_Given passage_.
┄┄┄┄┄┄

Boundaries in Comedy

“Sh*t, I’m living good up in this b*tch

Dicky rollin round the city, blowin good up in that whip

I ain’t black or Dominican, not Hispanic or Indian

So imprisonment is not a predicament, I envision

For a white boy…”

Here’s a snippet of the first verse to Lil Dicky’s “White Dude.”

I’ll tell you one thing- he’s certainly no Eminem in my book. But his lyrics are just as controversial. Some may even describe his style of music as comedic or satirical as well.

According to Merriam Webster- satire is a literary work holding up vices and follies to ridicule or scorn. I saw the clip as nothing more than a failed attempt. There was no ridiculing of any sort; just a four minute and 28 second clip that oozed of white privilege.

As we watched the video in class, some people roared with laughter while others shifted in their seats or stared at the screen confused. I personally was annoyed by the whole thing. First off, he walked around sporting what seemed to be the token Black friend while rapping the following tacky lyrics:

“Slap on the wrist. Get my daddy to choose one of them top lawyers that be rollin round in his crew. I’m eating chop soy and bowling on a carnival cruise. That’s what I do kid. Happy that my name ain’t stupid. Dave could’ve been Daquan with a few kids…”

Then the super thin model-type girlfriend gave him a pretend blow-job. Trust me when I say degrading wasn’t even the word for it. But as usual, someone will find a way to defend the video. There are some who go as far as suggesting that society loosen up; that we need to learn how to take a joke. I say, let’s not be insensitive and disregard other’s feelings. Everyone won’t view a situation the same. It’s sort of like this blog post.

So here’s the deal according to yours truly: Our society is pretty f*cked up when you really sit and think about it. We tend to joke about anything– abuse, rape and even death. Our sense of humor is actually twisted and crude (well some of our’s). However, the question becomes: should comedy have boundaries? Or does the fact that comedy has no boundaries make it more enjoyable?

I mean the late, great Richard Pryor poked fun at setting himself on fire and majority of us found it hysterical. Comedian Rickey Smiley does this routine-regular about a special needs woman named Precious. I can admit to it being one of my favorite moments in his stand-up. And don’t even get me started on Bob Saget- one of the dirtiest comedians out there.

Now, although we may get offended by certain things—the world can’t be all cupcakes and sugarplum fairies. Comedy has a lot to do with perception. Not too many of us would want to start policing it so late in the game. Therefore, we can either take it or leave it.

┄┄┄┄┄┄

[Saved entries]
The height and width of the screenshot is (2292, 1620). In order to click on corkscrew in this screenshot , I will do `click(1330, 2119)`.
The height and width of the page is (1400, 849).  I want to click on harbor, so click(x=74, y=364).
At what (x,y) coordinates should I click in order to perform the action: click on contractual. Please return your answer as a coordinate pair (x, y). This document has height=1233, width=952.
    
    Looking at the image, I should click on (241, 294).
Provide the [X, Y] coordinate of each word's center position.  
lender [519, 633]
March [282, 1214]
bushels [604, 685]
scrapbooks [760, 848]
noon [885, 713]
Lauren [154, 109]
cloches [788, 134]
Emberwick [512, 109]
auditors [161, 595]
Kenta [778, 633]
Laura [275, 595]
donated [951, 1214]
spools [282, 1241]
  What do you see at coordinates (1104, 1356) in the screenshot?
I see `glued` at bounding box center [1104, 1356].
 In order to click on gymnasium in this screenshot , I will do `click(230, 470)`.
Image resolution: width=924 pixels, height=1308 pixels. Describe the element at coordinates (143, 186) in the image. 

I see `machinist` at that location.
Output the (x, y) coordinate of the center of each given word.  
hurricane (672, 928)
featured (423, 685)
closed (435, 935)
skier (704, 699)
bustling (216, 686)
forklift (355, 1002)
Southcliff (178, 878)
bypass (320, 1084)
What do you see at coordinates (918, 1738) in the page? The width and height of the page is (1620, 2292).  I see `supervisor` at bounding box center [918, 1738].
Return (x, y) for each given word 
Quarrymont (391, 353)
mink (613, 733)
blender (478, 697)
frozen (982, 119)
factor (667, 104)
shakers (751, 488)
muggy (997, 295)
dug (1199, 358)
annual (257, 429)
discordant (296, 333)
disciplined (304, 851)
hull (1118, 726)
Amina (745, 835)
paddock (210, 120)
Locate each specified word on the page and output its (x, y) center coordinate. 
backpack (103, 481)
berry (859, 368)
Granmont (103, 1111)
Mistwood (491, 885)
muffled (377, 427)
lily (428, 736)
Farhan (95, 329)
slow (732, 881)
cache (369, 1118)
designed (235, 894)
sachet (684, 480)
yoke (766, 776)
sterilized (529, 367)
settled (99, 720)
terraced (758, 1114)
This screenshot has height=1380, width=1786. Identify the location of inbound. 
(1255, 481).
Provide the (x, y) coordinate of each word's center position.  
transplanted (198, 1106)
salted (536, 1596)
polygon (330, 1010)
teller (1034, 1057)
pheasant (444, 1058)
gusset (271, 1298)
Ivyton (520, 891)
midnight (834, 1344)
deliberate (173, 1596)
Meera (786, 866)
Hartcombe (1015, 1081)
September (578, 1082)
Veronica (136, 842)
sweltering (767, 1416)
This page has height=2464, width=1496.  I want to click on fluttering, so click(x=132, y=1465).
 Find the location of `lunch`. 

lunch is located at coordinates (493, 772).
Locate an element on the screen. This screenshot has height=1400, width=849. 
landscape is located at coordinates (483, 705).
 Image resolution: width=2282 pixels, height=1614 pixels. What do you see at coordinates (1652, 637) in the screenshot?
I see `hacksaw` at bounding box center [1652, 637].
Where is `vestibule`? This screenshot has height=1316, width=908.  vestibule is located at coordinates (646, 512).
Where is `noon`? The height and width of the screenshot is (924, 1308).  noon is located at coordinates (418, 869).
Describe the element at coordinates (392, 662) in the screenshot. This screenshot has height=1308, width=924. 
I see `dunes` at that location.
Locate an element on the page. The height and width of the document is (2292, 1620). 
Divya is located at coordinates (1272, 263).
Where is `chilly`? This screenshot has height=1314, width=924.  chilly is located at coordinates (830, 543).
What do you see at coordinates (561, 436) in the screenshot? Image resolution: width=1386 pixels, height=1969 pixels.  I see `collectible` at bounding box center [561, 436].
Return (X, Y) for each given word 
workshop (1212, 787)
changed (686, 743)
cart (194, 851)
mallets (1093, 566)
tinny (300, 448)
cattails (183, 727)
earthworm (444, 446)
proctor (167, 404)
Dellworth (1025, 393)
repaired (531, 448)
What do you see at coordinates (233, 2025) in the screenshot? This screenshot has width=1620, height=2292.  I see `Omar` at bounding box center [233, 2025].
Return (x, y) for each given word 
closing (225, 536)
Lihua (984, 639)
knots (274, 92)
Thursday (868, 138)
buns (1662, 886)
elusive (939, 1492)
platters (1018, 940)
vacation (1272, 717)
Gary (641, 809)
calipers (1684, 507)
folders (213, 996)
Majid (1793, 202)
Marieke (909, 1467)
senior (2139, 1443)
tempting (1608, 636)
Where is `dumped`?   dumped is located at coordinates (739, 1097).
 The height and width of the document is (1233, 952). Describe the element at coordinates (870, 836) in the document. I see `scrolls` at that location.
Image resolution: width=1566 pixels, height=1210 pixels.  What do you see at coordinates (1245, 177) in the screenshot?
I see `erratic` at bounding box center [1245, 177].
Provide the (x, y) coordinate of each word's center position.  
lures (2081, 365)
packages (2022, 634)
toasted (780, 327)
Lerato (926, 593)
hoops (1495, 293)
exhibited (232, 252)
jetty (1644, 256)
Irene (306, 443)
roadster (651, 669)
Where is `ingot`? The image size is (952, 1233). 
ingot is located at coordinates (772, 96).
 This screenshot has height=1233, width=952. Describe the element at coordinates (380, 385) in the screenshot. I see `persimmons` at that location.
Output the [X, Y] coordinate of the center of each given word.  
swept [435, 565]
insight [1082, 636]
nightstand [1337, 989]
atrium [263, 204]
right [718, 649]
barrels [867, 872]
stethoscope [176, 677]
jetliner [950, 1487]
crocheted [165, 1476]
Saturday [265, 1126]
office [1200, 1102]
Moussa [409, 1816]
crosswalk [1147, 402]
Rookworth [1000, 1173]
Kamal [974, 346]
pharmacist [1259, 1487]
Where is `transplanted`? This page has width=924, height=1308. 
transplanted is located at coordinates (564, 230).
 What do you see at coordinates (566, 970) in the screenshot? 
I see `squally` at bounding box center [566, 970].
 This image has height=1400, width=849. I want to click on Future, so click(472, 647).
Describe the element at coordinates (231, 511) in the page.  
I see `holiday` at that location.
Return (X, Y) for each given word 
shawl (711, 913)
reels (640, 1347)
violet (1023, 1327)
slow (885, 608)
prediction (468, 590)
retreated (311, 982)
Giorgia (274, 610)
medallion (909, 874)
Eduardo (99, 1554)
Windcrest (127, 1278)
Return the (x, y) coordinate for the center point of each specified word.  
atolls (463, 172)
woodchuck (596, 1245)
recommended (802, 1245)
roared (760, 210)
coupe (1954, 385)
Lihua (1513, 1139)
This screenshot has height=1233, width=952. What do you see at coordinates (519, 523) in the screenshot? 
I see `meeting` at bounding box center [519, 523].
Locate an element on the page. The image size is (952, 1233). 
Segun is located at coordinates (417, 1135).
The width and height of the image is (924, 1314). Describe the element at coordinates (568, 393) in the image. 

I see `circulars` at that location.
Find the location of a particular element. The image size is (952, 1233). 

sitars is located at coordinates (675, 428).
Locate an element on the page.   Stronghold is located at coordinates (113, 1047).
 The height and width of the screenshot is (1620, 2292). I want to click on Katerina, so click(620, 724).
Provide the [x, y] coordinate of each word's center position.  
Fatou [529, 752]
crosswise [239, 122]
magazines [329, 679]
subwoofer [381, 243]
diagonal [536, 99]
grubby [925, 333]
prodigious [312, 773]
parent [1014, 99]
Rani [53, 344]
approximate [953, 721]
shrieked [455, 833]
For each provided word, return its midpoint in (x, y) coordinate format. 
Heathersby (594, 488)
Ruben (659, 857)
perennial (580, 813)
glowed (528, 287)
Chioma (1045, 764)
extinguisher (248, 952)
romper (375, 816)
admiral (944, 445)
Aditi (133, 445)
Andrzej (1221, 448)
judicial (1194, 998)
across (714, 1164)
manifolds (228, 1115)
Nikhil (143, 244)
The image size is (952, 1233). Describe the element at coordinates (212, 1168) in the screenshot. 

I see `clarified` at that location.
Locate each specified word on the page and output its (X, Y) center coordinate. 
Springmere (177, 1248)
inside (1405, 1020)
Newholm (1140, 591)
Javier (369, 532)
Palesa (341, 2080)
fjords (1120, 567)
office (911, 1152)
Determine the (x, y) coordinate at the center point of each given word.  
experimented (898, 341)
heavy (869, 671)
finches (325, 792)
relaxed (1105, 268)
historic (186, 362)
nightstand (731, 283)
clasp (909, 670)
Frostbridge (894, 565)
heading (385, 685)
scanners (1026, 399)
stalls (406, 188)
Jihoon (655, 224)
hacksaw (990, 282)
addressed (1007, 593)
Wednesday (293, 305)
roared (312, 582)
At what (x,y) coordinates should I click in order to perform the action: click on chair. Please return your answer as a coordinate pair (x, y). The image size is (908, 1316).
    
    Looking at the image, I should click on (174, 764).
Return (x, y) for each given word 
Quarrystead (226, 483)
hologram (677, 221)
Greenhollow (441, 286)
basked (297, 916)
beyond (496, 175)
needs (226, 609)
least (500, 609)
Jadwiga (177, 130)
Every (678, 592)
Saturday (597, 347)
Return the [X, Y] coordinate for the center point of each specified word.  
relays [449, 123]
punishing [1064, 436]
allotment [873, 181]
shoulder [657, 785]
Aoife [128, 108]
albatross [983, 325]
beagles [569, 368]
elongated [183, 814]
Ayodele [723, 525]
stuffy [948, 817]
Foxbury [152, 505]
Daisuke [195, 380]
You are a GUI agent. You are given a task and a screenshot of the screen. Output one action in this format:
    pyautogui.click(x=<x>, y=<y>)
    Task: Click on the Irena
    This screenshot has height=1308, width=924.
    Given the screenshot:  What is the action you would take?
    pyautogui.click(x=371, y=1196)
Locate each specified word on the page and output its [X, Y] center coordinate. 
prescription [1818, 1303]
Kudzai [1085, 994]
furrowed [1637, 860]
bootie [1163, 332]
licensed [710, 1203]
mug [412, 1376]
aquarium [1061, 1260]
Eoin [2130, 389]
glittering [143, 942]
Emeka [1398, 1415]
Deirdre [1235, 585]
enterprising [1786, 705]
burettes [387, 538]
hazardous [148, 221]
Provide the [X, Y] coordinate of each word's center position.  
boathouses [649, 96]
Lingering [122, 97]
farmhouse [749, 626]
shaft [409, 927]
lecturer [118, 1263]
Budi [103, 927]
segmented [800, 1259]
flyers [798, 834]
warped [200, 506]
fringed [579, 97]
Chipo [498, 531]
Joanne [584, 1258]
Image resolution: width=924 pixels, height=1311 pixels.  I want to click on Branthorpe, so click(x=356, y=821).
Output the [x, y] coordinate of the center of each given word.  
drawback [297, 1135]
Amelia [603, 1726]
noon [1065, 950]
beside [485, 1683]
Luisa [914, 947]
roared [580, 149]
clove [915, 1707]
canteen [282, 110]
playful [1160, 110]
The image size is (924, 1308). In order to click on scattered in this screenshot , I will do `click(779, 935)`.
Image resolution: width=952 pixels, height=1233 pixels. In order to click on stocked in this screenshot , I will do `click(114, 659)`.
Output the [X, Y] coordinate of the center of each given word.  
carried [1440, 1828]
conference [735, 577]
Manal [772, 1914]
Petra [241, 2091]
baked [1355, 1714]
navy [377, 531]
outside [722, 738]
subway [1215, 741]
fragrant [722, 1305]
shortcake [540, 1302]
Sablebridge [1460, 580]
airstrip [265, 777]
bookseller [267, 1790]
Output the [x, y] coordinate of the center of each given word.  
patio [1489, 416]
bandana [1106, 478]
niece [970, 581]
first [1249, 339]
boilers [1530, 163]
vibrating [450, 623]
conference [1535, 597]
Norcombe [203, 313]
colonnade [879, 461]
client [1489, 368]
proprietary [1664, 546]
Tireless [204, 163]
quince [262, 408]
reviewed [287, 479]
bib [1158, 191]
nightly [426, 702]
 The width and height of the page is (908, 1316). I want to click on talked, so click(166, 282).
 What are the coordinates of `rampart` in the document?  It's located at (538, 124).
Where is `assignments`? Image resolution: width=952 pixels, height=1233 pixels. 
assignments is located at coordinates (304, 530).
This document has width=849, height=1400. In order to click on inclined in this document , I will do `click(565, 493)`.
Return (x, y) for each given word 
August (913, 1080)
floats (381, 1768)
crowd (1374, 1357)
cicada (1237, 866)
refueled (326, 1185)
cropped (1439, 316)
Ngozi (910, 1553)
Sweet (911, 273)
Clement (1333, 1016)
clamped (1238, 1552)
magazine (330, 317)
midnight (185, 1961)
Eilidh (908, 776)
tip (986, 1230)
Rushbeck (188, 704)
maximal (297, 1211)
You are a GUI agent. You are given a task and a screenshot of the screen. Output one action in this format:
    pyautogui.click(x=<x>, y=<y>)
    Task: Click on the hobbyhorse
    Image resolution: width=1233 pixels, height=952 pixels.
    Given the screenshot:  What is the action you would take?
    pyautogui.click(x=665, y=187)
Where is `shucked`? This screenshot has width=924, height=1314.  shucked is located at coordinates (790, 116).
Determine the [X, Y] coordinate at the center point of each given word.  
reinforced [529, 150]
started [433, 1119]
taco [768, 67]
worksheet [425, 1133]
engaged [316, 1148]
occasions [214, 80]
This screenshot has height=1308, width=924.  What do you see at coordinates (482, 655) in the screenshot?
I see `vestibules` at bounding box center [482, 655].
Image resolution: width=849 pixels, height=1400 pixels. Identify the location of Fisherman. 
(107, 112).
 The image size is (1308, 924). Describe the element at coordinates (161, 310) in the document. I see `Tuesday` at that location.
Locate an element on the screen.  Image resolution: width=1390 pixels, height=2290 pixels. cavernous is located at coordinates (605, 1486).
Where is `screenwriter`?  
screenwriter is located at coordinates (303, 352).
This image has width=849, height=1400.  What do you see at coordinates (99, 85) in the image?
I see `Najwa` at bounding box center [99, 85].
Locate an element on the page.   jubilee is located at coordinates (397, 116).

┄┄┄┄┄┄

_What to do_. Update the piece on boundaries in comedy from the words "I mean the late, great" through "or leave it.", replacing "cupcakes" with "rainbows".

_The completed task_.
I mean the late, great Richard Pryor poked fun at setting himself on fire and majority of us found it hysterical. Comedian Rickey Smiley does this routine-regular about a special needs woman named Precious. I can admit to it being one of my favorite moments in his stand-up. And don’t even get me started on Bob Saget- one of the dirtiest comedians out there.

Now, although we may get offended by certain things—the world can’t be all rainbows and sugarplum fairies. Comedy has a lot to do with perception. Not too many of us would want to start policing it so late in the game. Therefore, we can either take it or leave it.